▶ _Provided data_
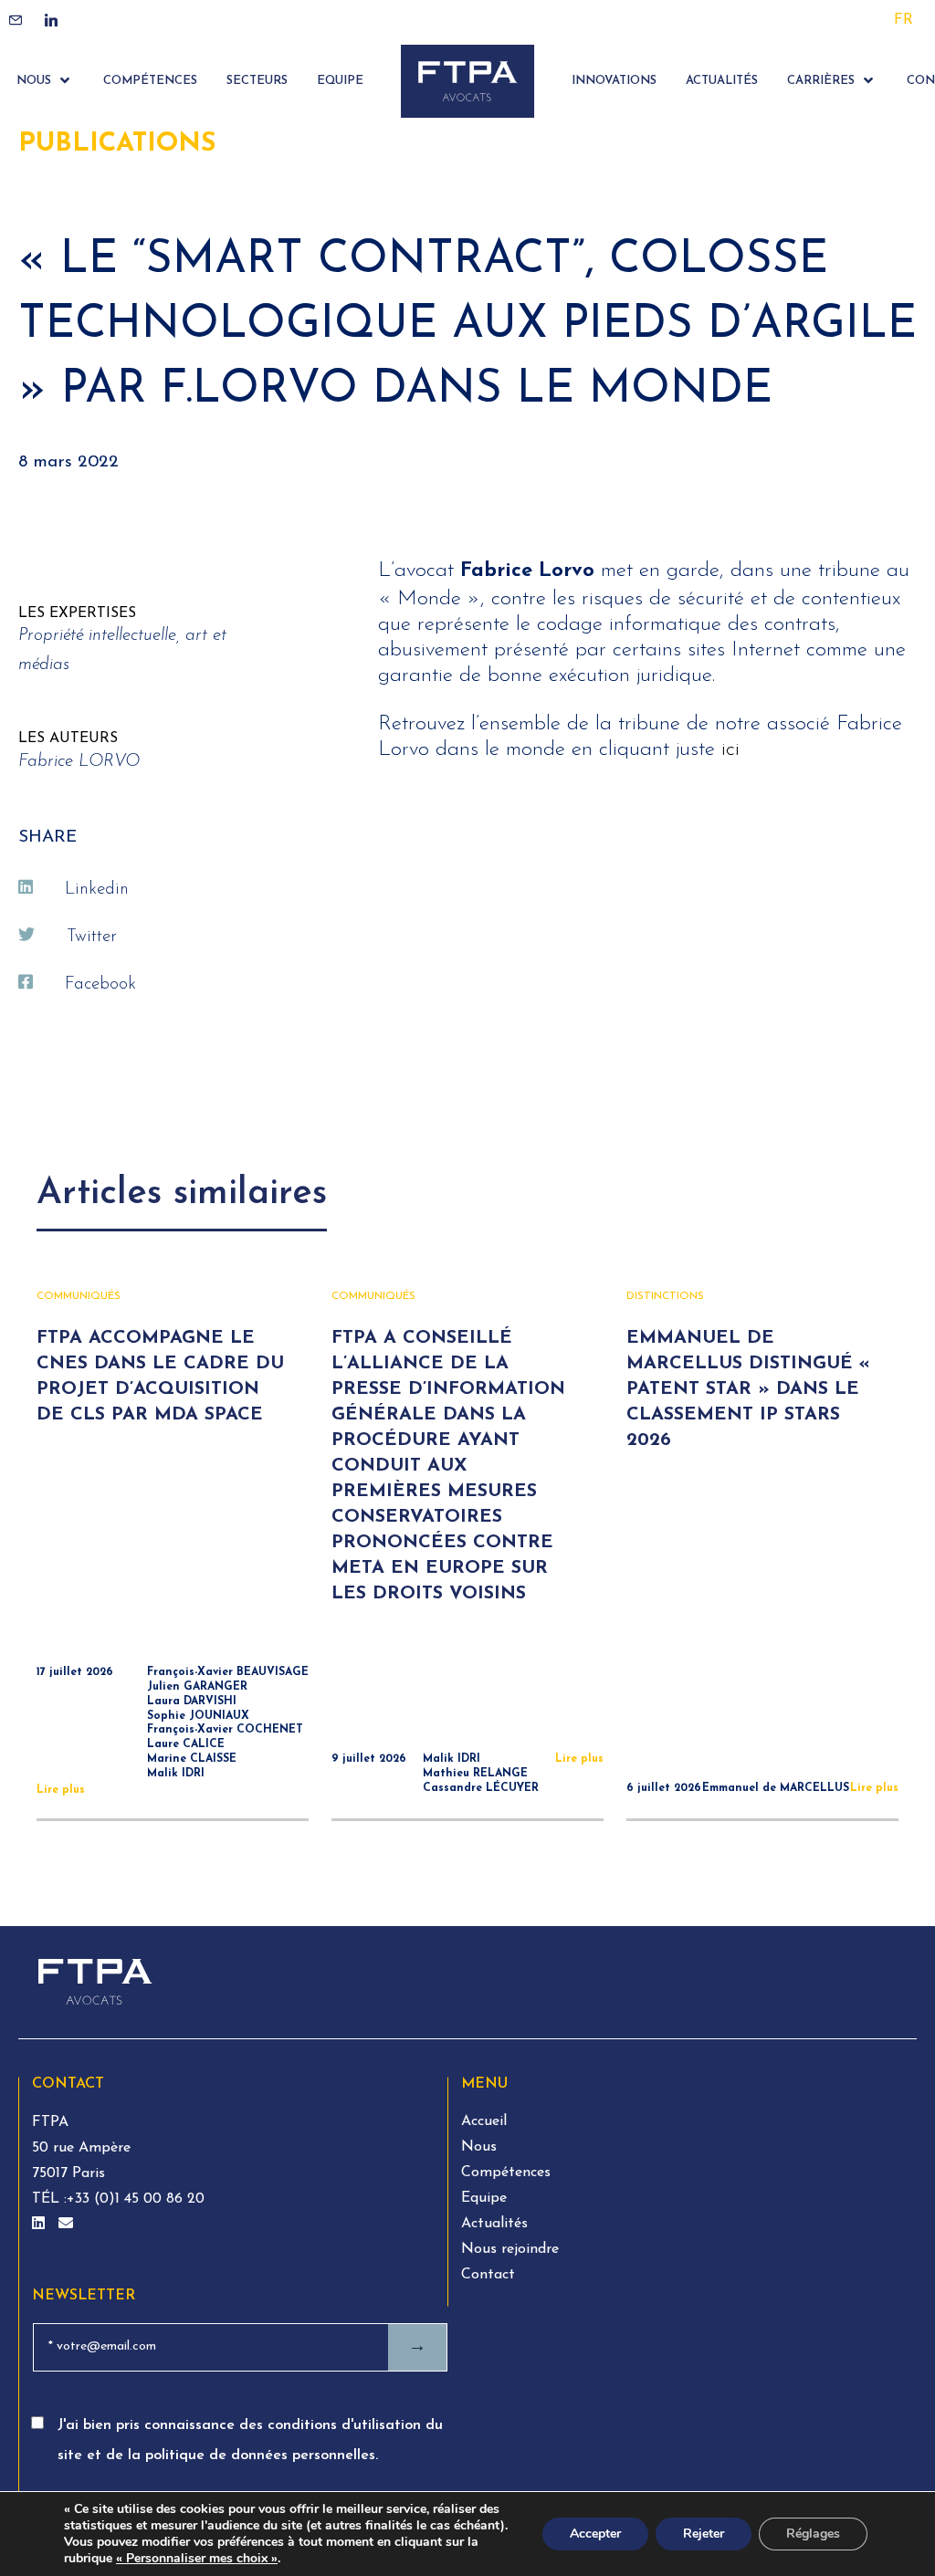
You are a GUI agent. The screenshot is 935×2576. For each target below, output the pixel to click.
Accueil (484, 2121)
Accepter (595, 2533)
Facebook (100, 984)
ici (730, 749)
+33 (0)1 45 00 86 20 (136, 2199)
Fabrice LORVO (79, 761)
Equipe (484, 2198)
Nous (479, 2147)
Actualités (494, 2223)
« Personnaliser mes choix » (197, 2558)
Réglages (813, 2533)
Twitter (92, 937)
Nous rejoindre (510, 2249)
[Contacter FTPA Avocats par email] (65, 2224)
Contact (488, 2274)
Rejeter (703, 2533)
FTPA (50, 2122)
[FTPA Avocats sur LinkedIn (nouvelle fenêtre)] (40, 2224)
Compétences (506, 2172)
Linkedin (97, 889)
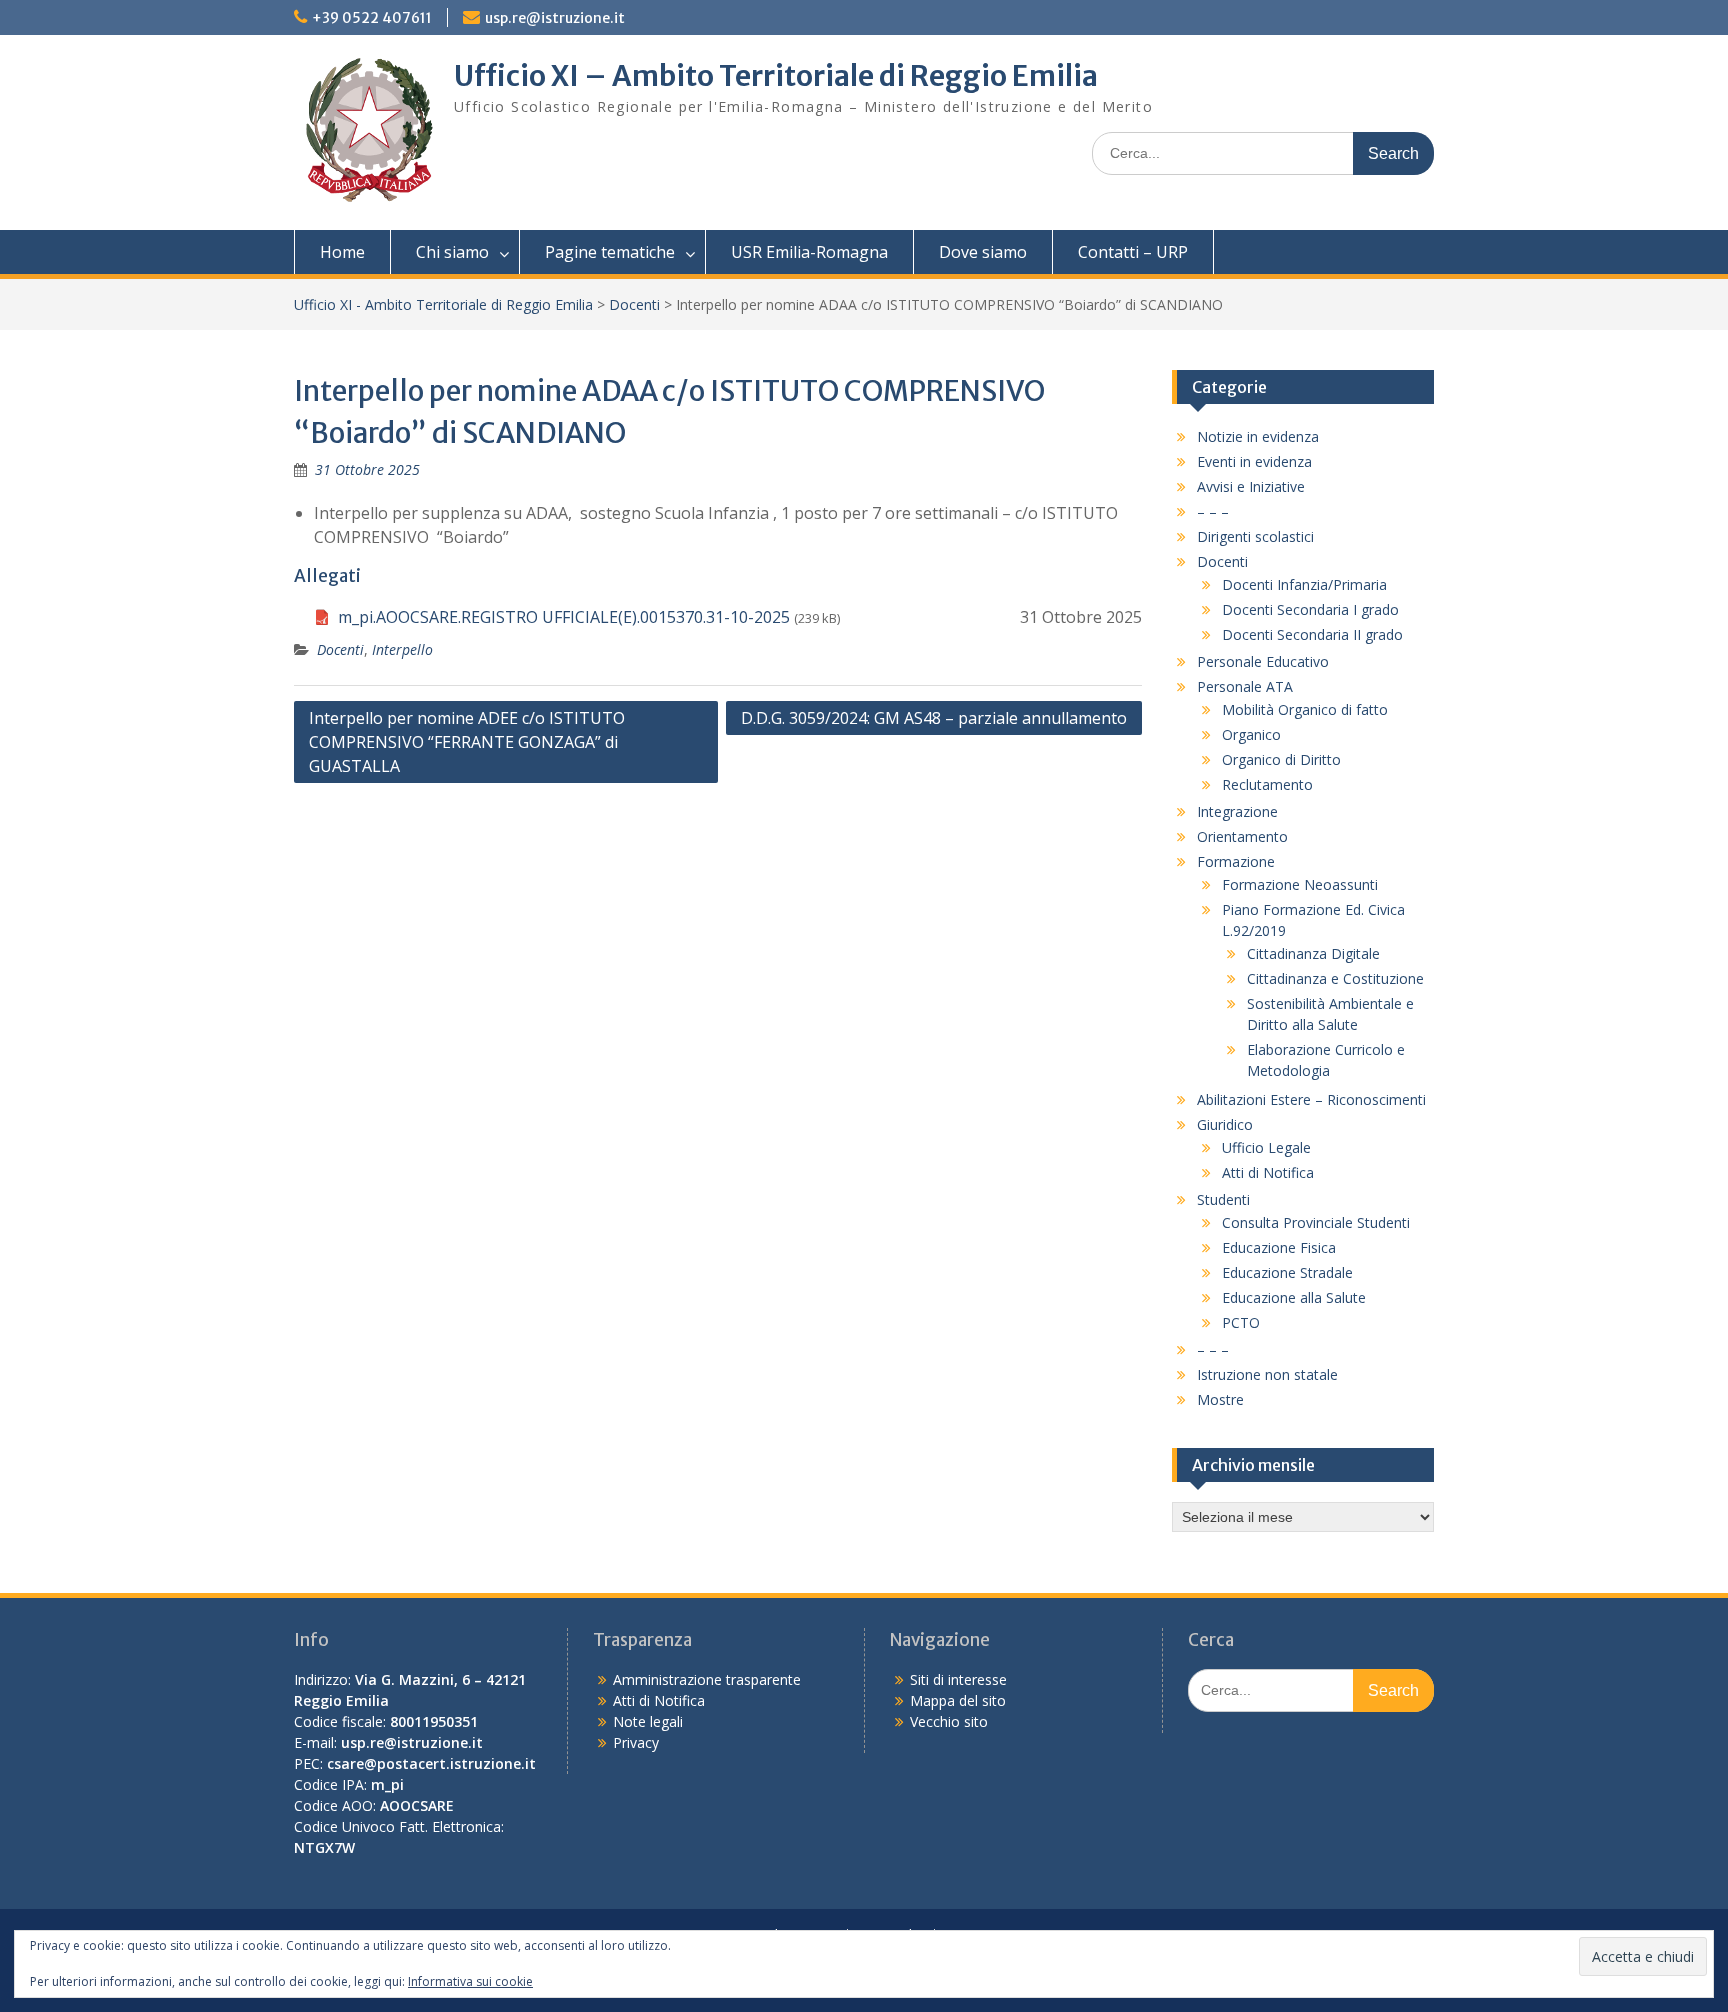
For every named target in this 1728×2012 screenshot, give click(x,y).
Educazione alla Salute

▶ _Problem description_
Would you please return every line in the listing where "Avocats" shows up?

▶ _Your response_
[Contacter FTPA Avocats par email] (65, 2224)
[FTPA Avocats sur LinkedIn (nouvelle fenêtre)] (40, 2224)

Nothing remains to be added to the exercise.